Material for this exercise below:
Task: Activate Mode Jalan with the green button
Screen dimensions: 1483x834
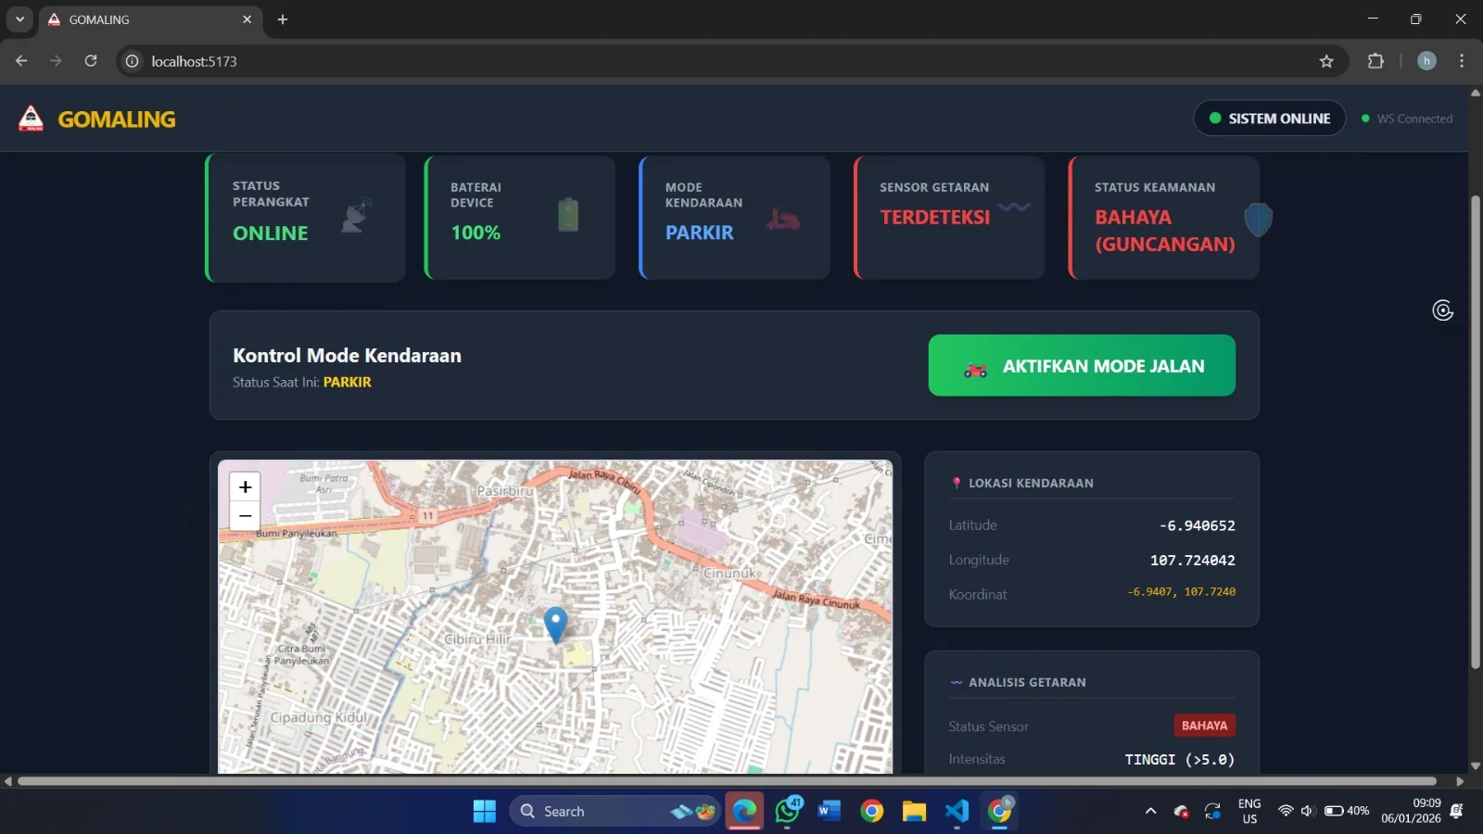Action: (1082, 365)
End of Material for this exercise.
Material for this exercise below:
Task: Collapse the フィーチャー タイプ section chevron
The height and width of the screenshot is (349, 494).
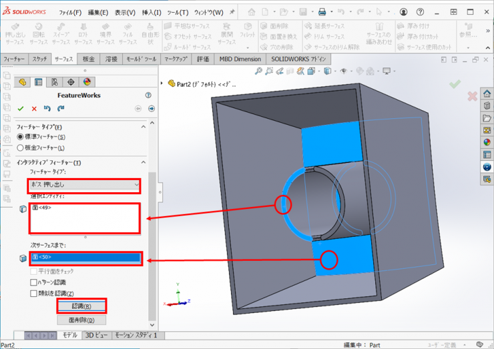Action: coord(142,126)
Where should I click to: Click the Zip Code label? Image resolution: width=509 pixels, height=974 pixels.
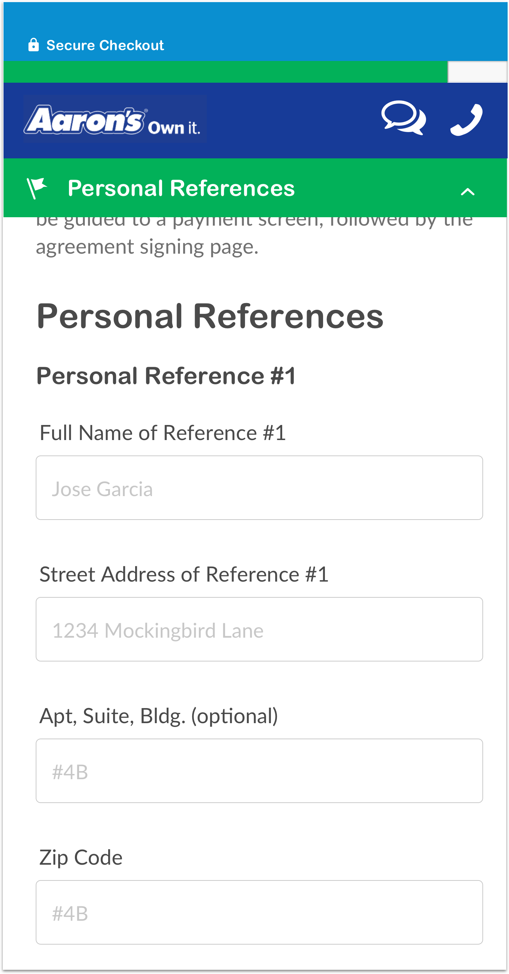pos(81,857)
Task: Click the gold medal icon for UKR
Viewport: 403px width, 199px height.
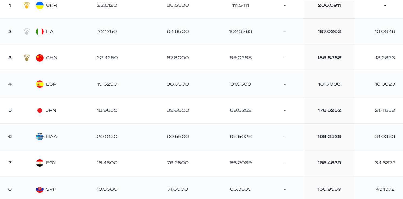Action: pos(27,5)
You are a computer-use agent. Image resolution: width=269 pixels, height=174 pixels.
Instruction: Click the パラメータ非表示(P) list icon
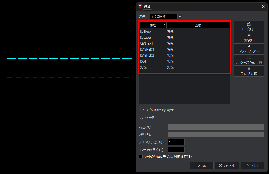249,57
End of Material for this exercise.
- **Your assignment**
Report the number of lines in the entries above that include the word "Task" and add nothing to it.

- **Answer box**
3